Stored dataset items
▬▬▬

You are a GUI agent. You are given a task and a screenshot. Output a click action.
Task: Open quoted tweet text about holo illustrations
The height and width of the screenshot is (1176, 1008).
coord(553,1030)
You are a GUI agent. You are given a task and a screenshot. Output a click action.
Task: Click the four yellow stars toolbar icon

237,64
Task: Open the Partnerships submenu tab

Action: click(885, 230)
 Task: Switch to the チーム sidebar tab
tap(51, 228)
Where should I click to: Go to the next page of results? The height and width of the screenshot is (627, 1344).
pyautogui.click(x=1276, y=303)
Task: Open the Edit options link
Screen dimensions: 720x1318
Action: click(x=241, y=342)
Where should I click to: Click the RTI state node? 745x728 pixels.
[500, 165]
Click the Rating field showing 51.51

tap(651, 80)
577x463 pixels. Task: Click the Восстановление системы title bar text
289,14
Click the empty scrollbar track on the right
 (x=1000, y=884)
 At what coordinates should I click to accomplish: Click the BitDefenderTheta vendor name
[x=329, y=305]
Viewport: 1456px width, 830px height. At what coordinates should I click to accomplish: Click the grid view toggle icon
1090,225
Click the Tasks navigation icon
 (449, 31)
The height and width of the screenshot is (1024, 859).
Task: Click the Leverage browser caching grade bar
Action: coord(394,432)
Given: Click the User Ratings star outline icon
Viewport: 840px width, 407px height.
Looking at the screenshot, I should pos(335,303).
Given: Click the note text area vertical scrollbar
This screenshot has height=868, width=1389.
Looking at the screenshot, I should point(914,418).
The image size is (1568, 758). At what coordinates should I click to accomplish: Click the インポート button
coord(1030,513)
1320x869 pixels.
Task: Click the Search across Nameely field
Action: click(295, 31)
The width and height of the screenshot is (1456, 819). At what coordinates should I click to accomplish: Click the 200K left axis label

▬▬▬

**WORK REQUIRED:**
Copy exactly the line containing "The image size" and each line after it through the end of the records above.

**THE ANSWER:**
The image size is (1568, 758). At what coordinates should I click to accomplish: Click the インポート button
coord(1030,513)
1320x869 pixels.
Task: Click the Search across Nameely field
Action: click(295, 31)
The width and height of the screenshot is (1456, 819). At what coordinates should I click to accomplish: Click the 200K left axis label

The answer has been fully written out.